Para professores que irão trabalhar o tema em sala de aula, Ademir orienta que em primeiro lugar desmistifiquem a história do povo negro, o que significa contar quem eram e como viviam na África até serem sequestrados. Também é preciso falar sobre o quanto essas pessoas fizeram pelo Brasil.
O pesquisador ressalta que para esse tipo de aula deve-se ter de fato conhecimento. “Não adianta apenas passar informação, tem de ter a proposta de formação, tem de contextualizar, ter um projeto, uma continuidade que faça com que os estudantes se reconheçam com aquilo que está sendo transmitido”, afirma.
Se tudo for feito de acordo com o que foi orientado, Ademir acredita que mais pessoas percam o medo de se reconhecer, afinal ninguém quer ser negro em uma sociedade que ensina, por meio de falas, que deve-se ter “cuidado com aquele negro crioulo porque é favelado e favelado é tudo bandido", pontua.
Ademir afirma que descobertas e pesquisas têm reforçado cada vez mais de que todos temos a mesma origem. “Hoje sabemos que o mais antigo ser europeu inglês era um negro de olhos azuis, que existiu uma mutação genética para a pele ficar mais clara com o passar do tempo, então essa e outras informações vão desconstruindo a ideia de inferioridade, tirando o negro desse estigma.
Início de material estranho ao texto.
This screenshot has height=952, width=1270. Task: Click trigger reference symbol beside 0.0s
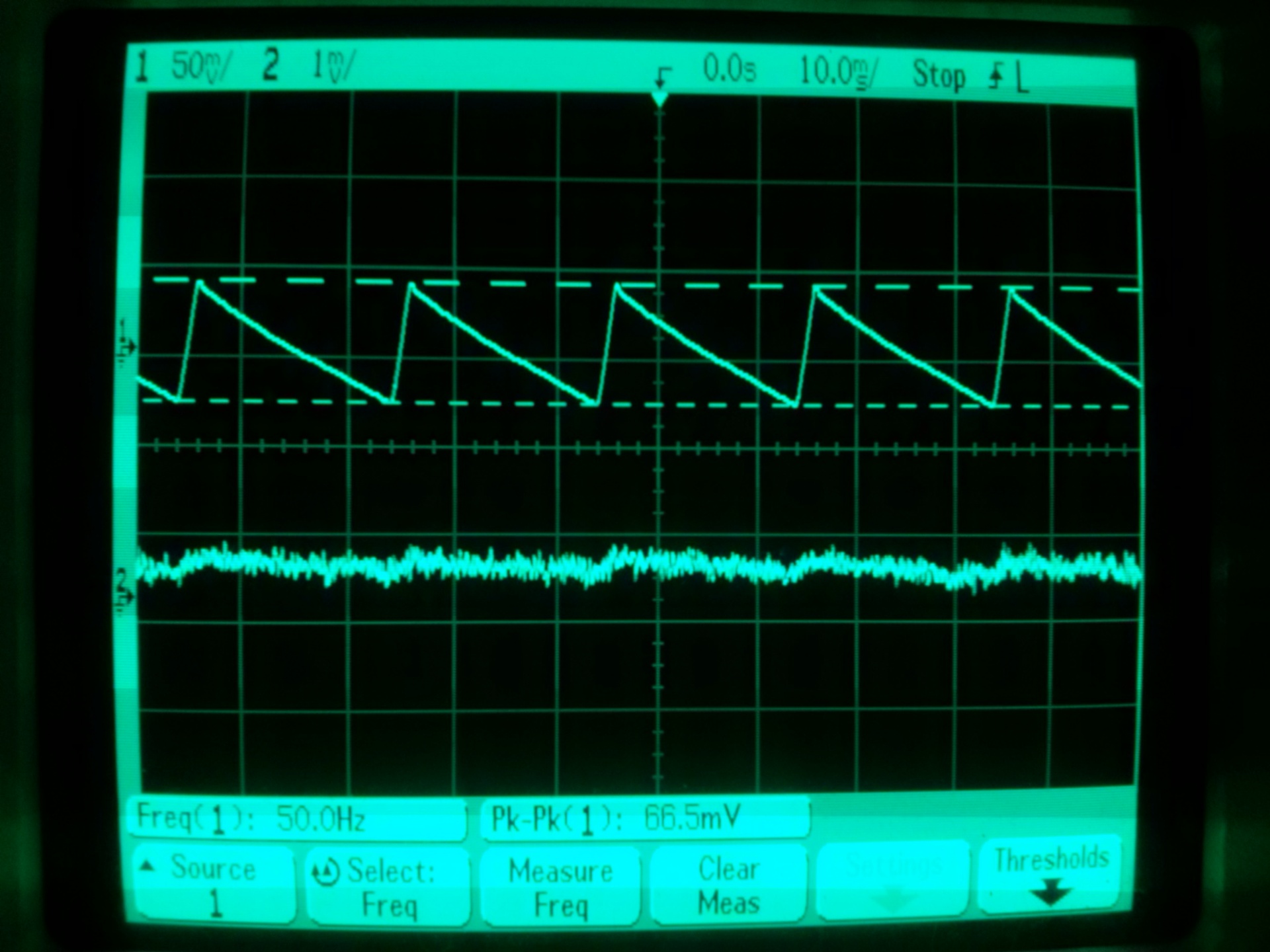662,77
Porém é necessário ter segurança para promover esse tipo de discussão, ter conhecimento”, afirma.
O que Ademir quer dizer com tudo isso é que é preciso sair do superficial. “Ajudar a pessoa no processo de reconhecimento é ela se reconhecer como negra e ter o prazer de ser”, diz.
Não é justo um ser humano viver a sua vida inteira com medo e estigmatizado. “O discurso raivoso precisa acabar na nossa sociedade. Tem gente que, em universidade, a gente vai falar de africanidades e sai da sala, não quer aprender. A formação está sendo impedida porque não entra nas escolas, e nas vezes que entra, ou é fragmentada, sem projeto algum, ou a pessoa não quer nem saber.”
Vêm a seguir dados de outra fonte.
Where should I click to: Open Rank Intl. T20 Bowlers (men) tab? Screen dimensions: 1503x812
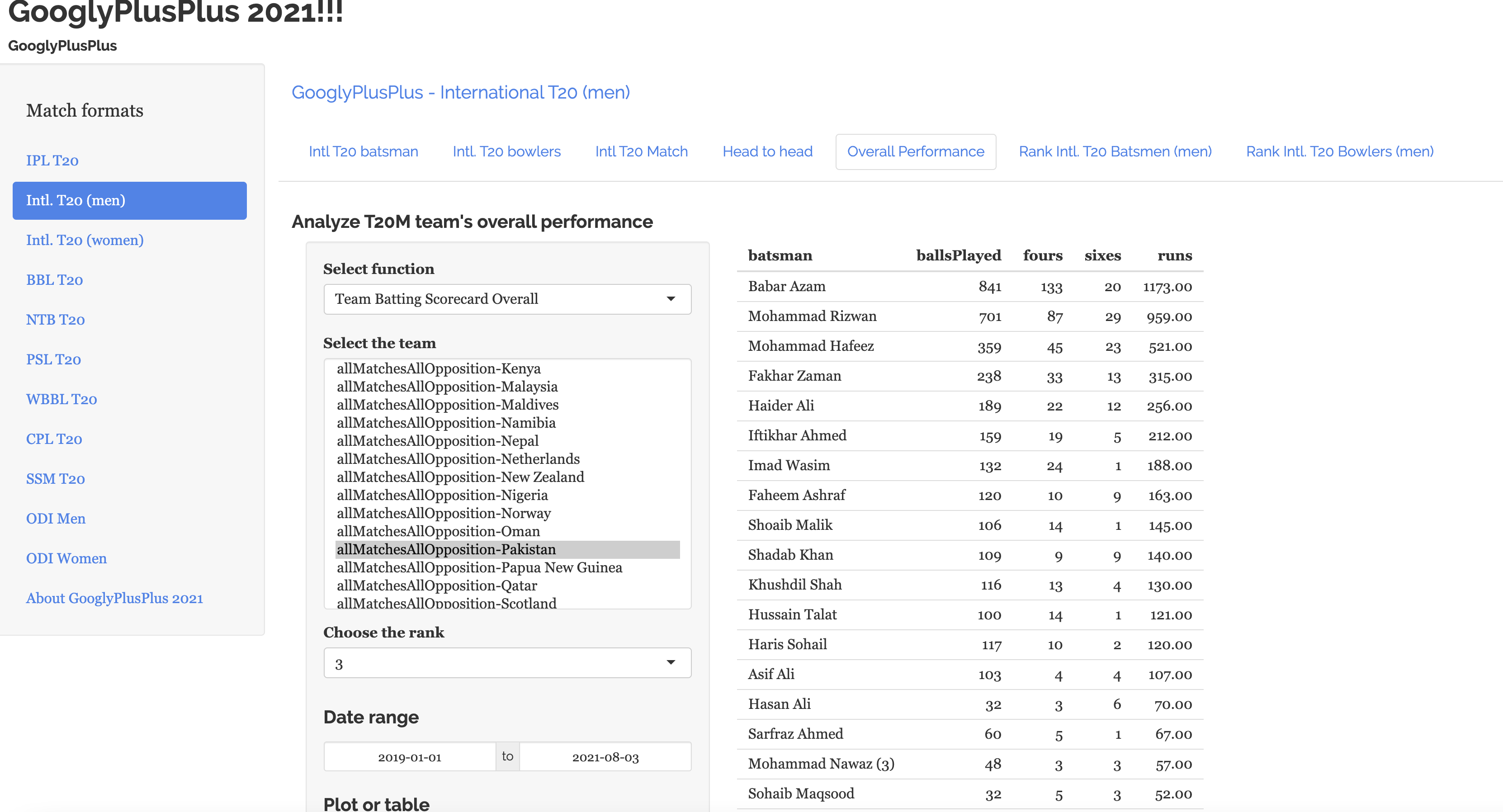click(1339, 151)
Outro passo para que alguém possa se reconhecer como negro é quando o tema é trabalhado na escola com afetividade. “É preciso usar exemplos positivos, para desconstruir preconceitos pois podem servir de barreiras. Se for feito assim, a criança vai crescer com a ideia de afetividade, de diferença como complementariedade e não como inimizade”, ressalta.